Akkon: Noch heute Schmelztiegel zwischen Arabern, Juden und Europäern - Beschilderungen mit drei Schriften


Die Templer haben nicht nur in Europa einen guten Ruf. Auch ihre muslimischen Gegner sprechen mit Achtung von den Tempelrittern.

Der Orden ist 1119 in Jerusalem gegründet worden. Er hat sich in seinen Anfängen ausschließlich mit dem Nahen Osten beschäftigt. Der Templerorden ist eine europäische Institution im muslimischen Osten des Mittelmeeres. Viele der Templer sind nicht aus Europa gekommen, sondern sind im heiligen Land geboren worden. In machen Fällen sind die im heiligen Land geborenen Templer auch Mischlinge zwischen den im heiligen Land ansässigen Kulturen.
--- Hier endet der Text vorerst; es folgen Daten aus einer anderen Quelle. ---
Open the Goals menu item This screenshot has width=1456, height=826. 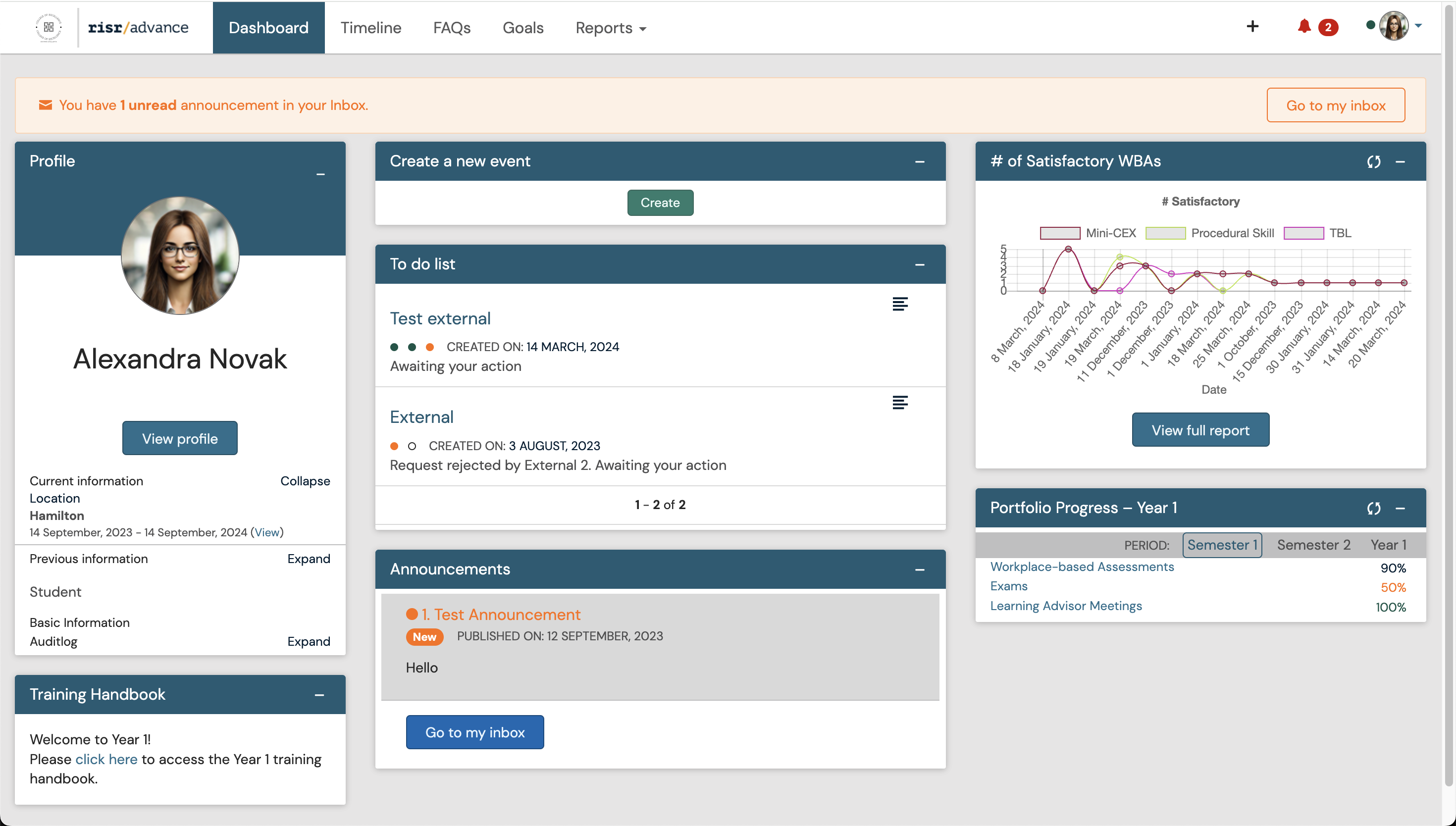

Die Templer gehen in ihrer Zeit im heiligen Land eine Allianz mit den Assassinen ein. Diese muslimische Gemeinschaft hat es sich zum Ziel gesetzt durch das Mittel des politischen Mordes ihre Feinde bei den Moslems zu töten. Die Assassinen haben nur einen Kreuzfahrer ermordet. Graf Raimund II. von Tripolis ist 1152 von Assassinen ermordet worden. Raimund II. hat die Johanniter in die Grafschaft Tripolis gerufen und ihnen die Burg Crac des Chevaliers übereignet. Eventuell haben die Templer bei der Ermordung Raimund II. mitgewirkt, um den konkurrierenden Orden der Johanniter zu schwächen.

Während des sechsten Kreuzzuges haben die Templer als Unterhändler Friedrich II. eine entscheidende Rolle gespielt. Friedrich II., der selbst arabisch gesprochen hat, nutzt die Erfahrung der Templer im heiligen Land, die Kenntnisse der Begebenheiten, deren Sprachkenntnisse und deren Ansehen bei den Moslems, um mit dem ayyubidischen Sultal al-Kamil zu verhandeln.